Medical Aesthetics Director
MBBS (NUS), MRCS (Edinburgh),
Pg Dip Pract Derm (Cardiff), (AAAM)
Dr Jason believes in lifelong learning and has attended dozens of conferences both locally and overseas to keep up-to-date in new research findings and techniques which he adapts for use in his own patients. He has also attended hands-on cadaveric dissection courses held locally and overseas in order to improve his anatomy knowledge.
Intricacies of Temple and Forehead Filler
We are all familiar with the use of dermal fillers to define nose, chin and tear trough. However not so many people are aware that dermal fillers can also be used to contour the forehead and temples.
As we age, the temples become hollow, and this gives us a skeletonised and haggard appearance. Bone resorption and loss of fat at the forehead can also make the brow bone more prominent and forehead appear sunken.
The use of temple fillers can restore the volume loss and improve the contour between the cheekbone and the forehead, and it helps to raise the tail of the eyebrow as well. The use of forehead fillers can restore the contour and make the forehead appear smooth. Even for young patients who prefer a rounded forehead, fillers can be used to achieve this result.
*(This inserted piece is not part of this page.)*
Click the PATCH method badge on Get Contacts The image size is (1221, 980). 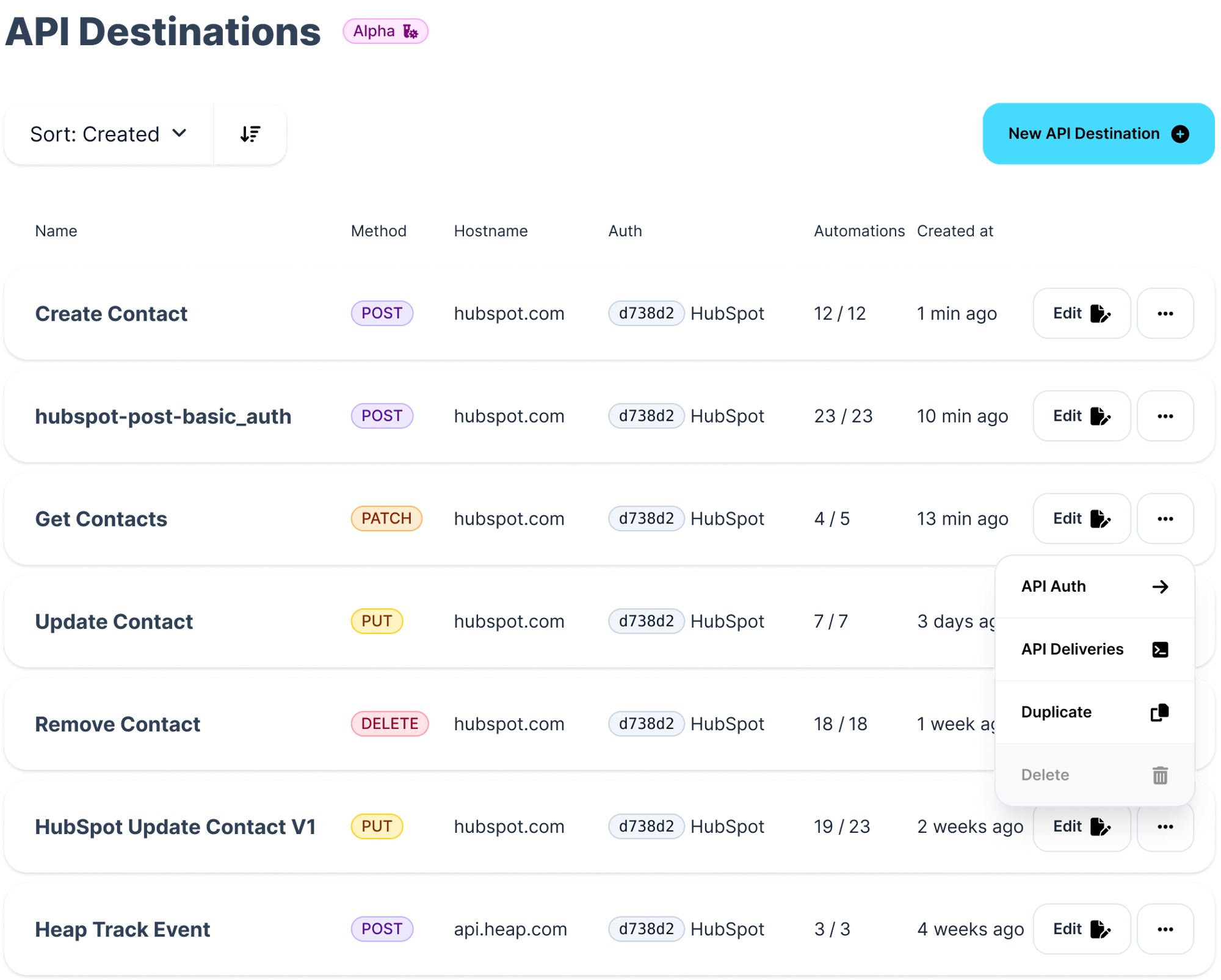pyautogui.click(x=386, y=518)
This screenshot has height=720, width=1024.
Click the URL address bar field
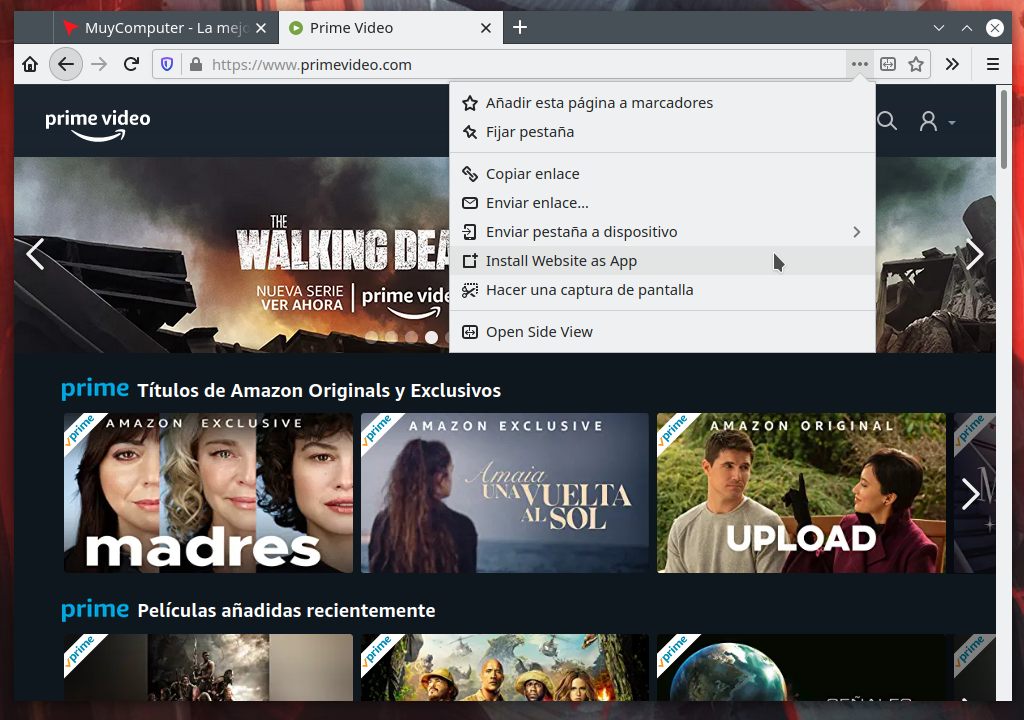tap(500, 65)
However, fillers in the forehead and temples are technically more challenging and come with a higher risk of complications due to the underlying anatomy. Some of the reasons include
There are a few large arteries and veins that can be encountered when doing temple and forehead fillers. It is important to know where these vessels lie and and how deep they are from the skin surface. Furthermore, these blood vessels do not remain in the same tissue layer but cross from deep to superficial layers during their course through the face. A good knowledge of anatomy is required to avoid complications of
injecting filler into the blood vessel.
At the forehead, the overlying skin and muscle are thin, hence the correct choice of filler product and even filling is required to avoid lumpiness and visibility of the filler.
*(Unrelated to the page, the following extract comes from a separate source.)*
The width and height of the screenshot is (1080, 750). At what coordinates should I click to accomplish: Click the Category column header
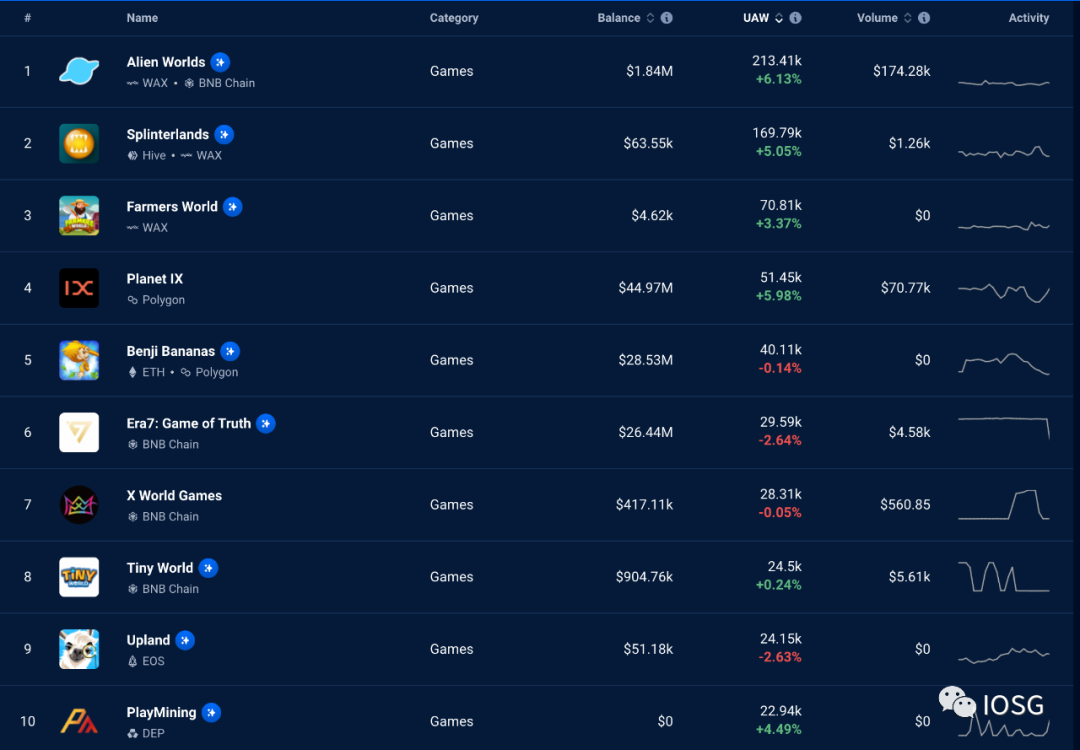(454, 18)
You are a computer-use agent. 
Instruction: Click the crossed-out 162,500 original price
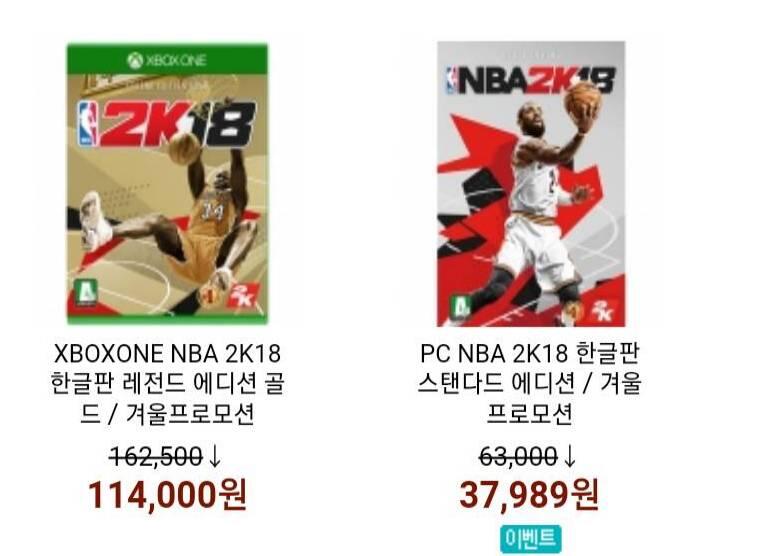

The temple region has multiple layers, so only an experienced injector is able to confidently inject into the correct layer. Injections into the wrong layer can lead to lumpiness or uneven filling if it is too superficial, or migration of the filler if it is too deep. The deep fat of the temple is linked to the deep cheek fat, so filler injected into the deep temple fat can potentially migrate down to the deep cheek fat.
There are two ways to inject the temple, using a sharp needle or a cannula (blunt tube).
I personally prefer using the cannula method for a couple of reasons.
The temple is a relatively large area, and it is much easier to have an even and smooth result when using a cannula than a sharp needle. Sharp needle injections may cause the filler to appear lumpy.
When using a sharp needle, the filler must be placed deeply on the bone for safety reasons, and this means that more filler product needs to be used to achieve the same amount of lifting. The use of the blunt cannula allows us to fill more superficially in a safe manner and allows for more efficient use of product.
Use of a sharp needle technique increases bruising risk. Use of a blunt cannula nudges aside any large blood vessels and avoids puncturing them. The forehead is also best injected with a cannula for similar reasons. A cannula allows us to access a large area with minimal entry points (usually 3 to cover the entire forehead), and the blunt nature of the cannula also minimises risk of puncturing blood vessel. The filler product should be placed under the muscle, just above the bone to prevent the filler from appearing lumpy.
It is best to find an injector who has attended multiple cadaveric dissection courses and is knowledgeable in the anatomy of the face, as well as being proficient in the techniques for forehead and temple augmentation.